===== Article

5 Youth Ministry Fixtures that Need to Die by 2025

Steve Cullum
December 31st, 2020

Youth ministry does not have a deep history. While some historians point to its mid-19th century roots, modern youth ministry really started in 1940s. Over the years, we have seen many trends come and go, but some fixtures have overstayed their welcome.

As we look to the future of youth ministry, we must evaluate how we do ministry. What are the best practices? What needs to change? What needs to go away? What are we holding onto that really is not working? What do we need to do more? And what do we need to let die? These are all great questions to ask on a regular basis.

Some changes cannot happen right away, though. Not all of us have the ability to instantly kill an aspect of our ministry. Some of us have boards, committees, and more that must approve ideas like these. So, let’s look further down the timeline.

Here are five youth ministry fixtures that need to die by 2025:

Going Solo

If you have been in youth ministry for a few weeks or several years, you have already realized at least one thing–it’s tiring. There is a lot of work to do. I mean, think about it. How many teenagers are in your community? And how many of those are in a committed relationship with Jesus? See what I mean? There is a lot of work to be done. We were not made to do this alone. For far too long, many of us have sat atop our pedestals and wondered why we weren’t making the impact we want.

==========
===== Materials provided

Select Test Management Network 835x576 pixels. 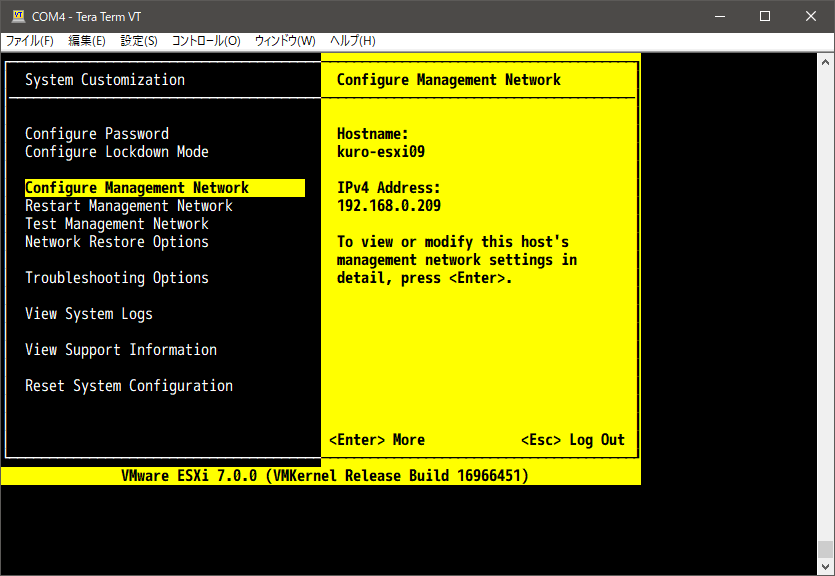117,224
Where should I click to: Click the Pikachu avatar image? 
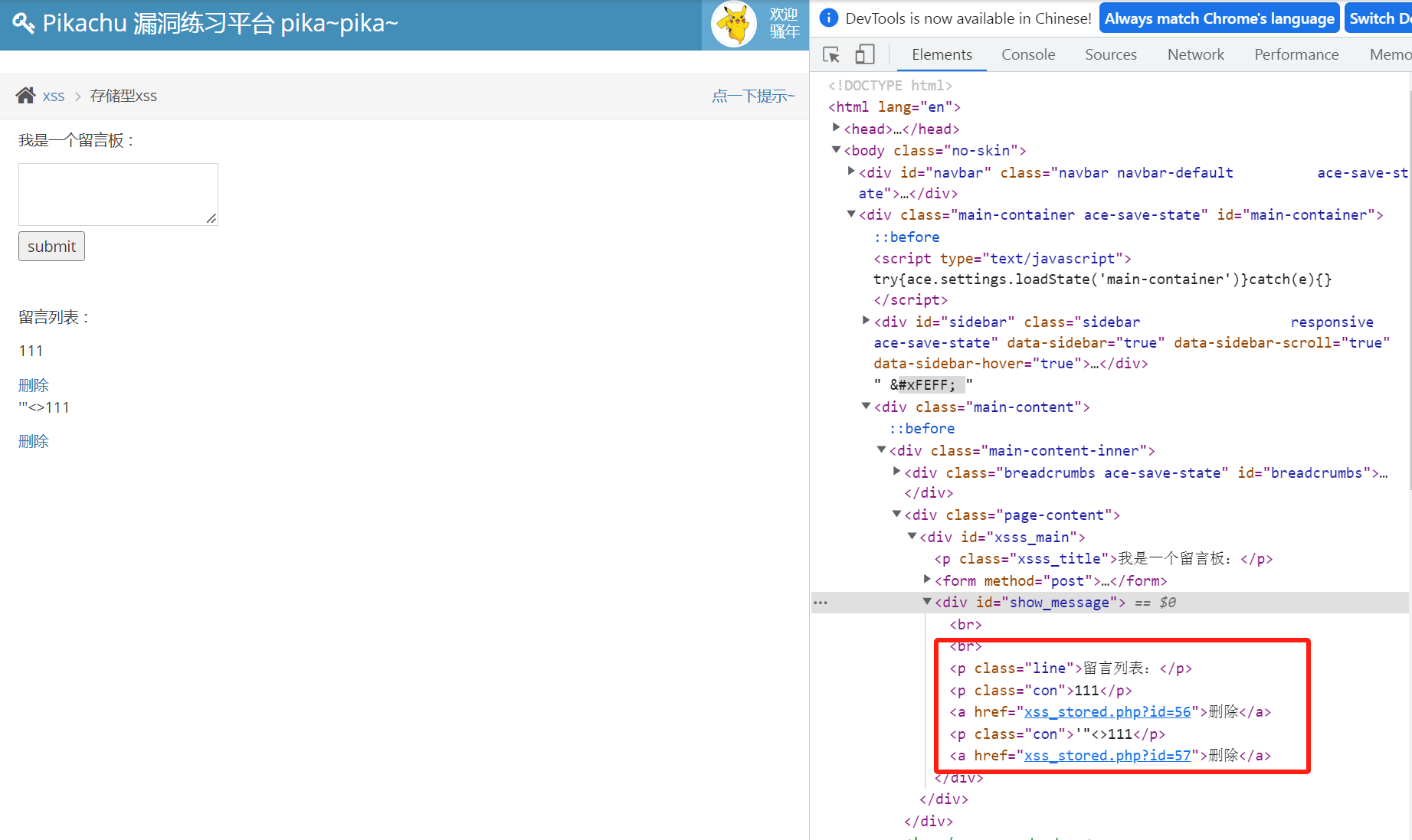[x=734, y=25]

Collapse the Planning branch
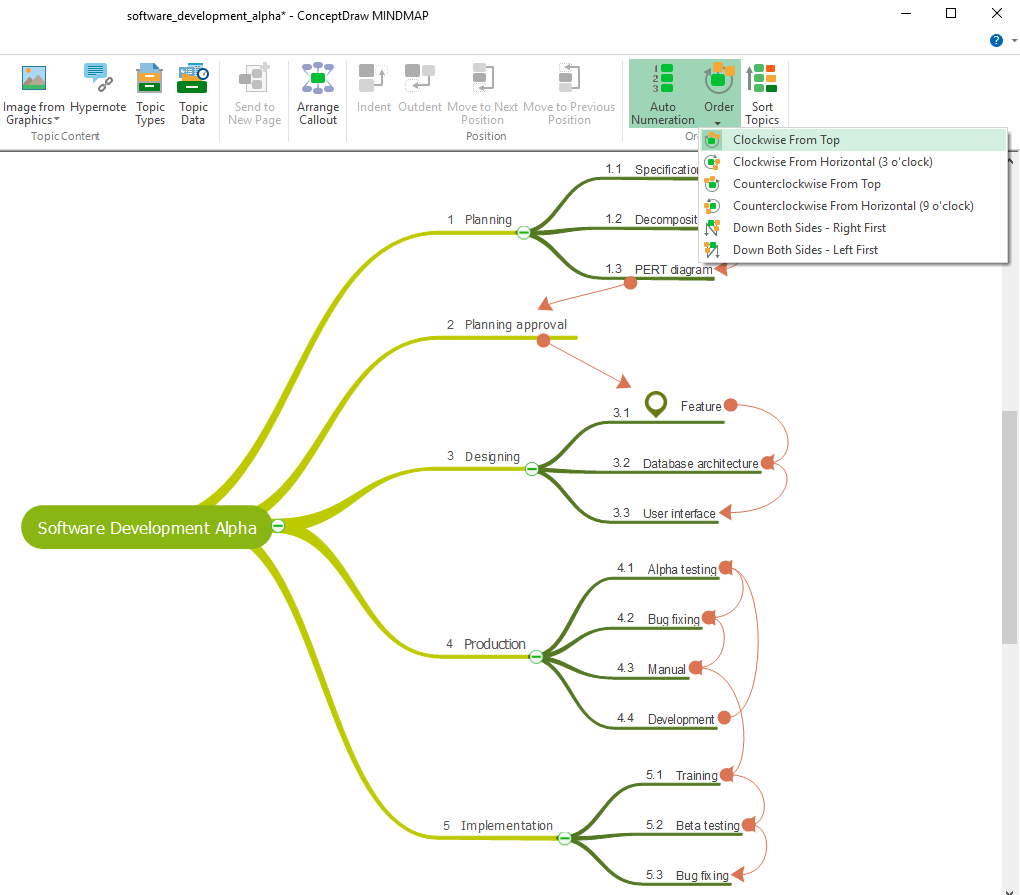[x=523, y=231]
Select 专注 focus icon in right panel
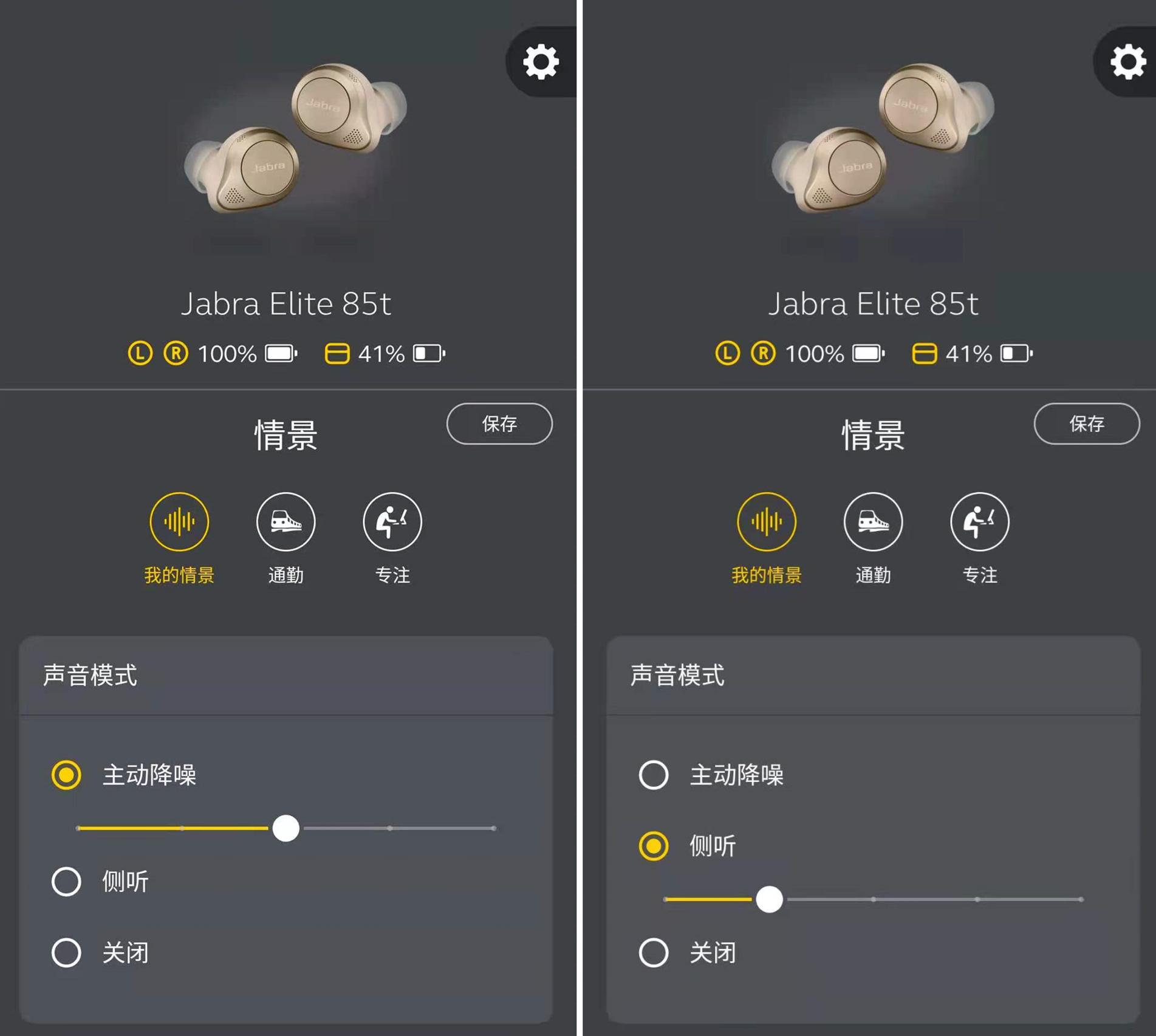This screenshot has height=1036, width=1156. [x=980, y=521]
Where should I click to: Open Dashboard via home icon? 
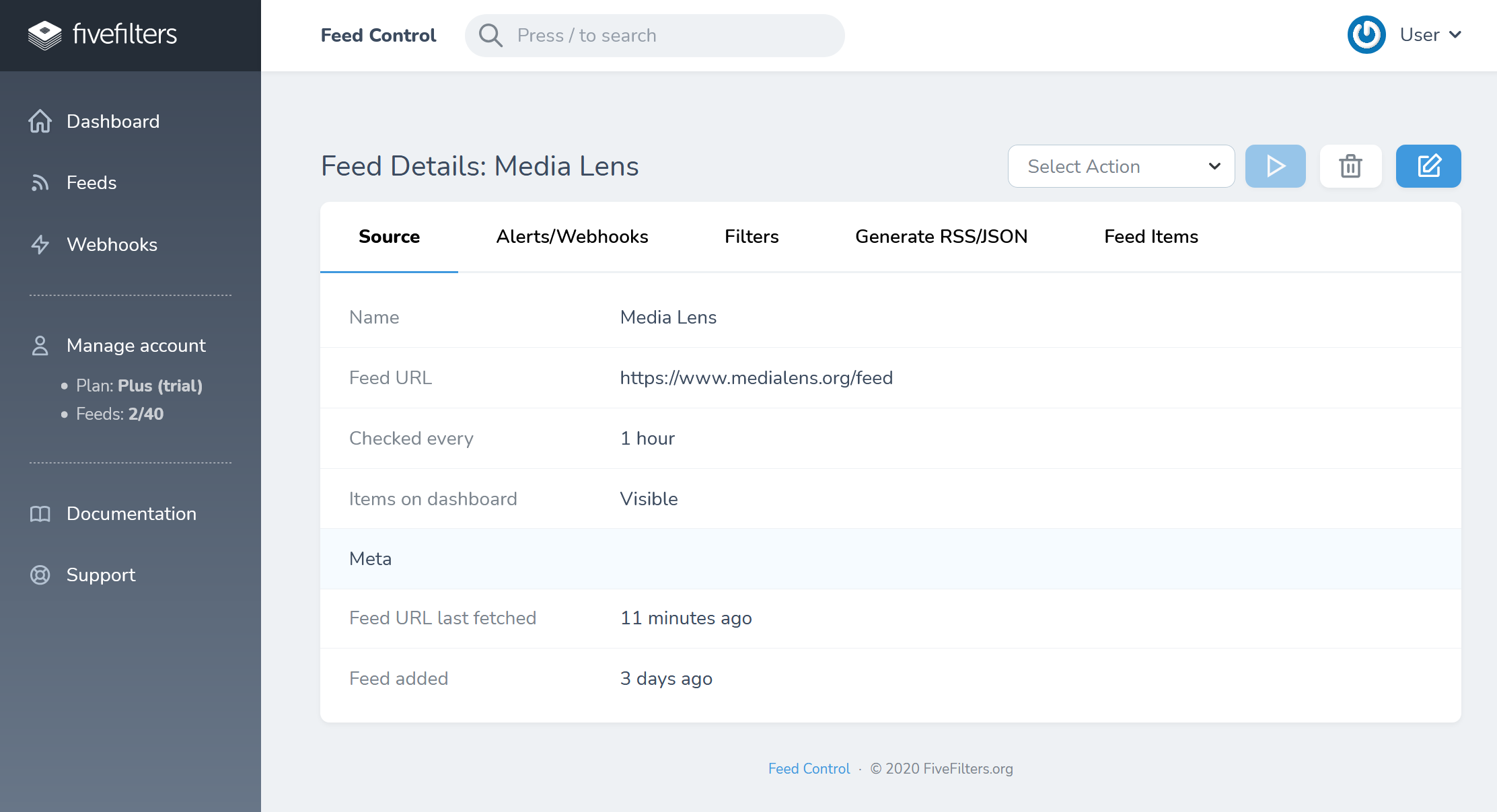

==========

Set tasks →
- a) Reproduce the passage of the youth ministry article between "Youth ministry does" and "a regular basis.", inclusive, word for word.
- b) Repeat the lines of the listing from the one holding "Select 专注 focus icon in right panel" through the end of the listing, both ends included, and leave out the pictures.

Responses →
- a)
Youth ministry does not have a deep history. While some historians point to its mid-19th century roots, modern youth ministry really started in 1940s. Over the years, we have seen many trends come and go, but some fixtures have overstayed their welcome.

As we look to the future of youth ministry, we must evaluate how we do ministry. What are the best practices? What needs to change? What needs to go away? What are we holding onto that really is not working? What do we need to do more? And what do we need to let die? These are all great questions to ask on a regular basis.

- b)
Select 专注 focus icon in right panel
This screenshot has height=1036, width=1156. [x=980, y=521]
Where should I click to: Open Dashboard via home icon? 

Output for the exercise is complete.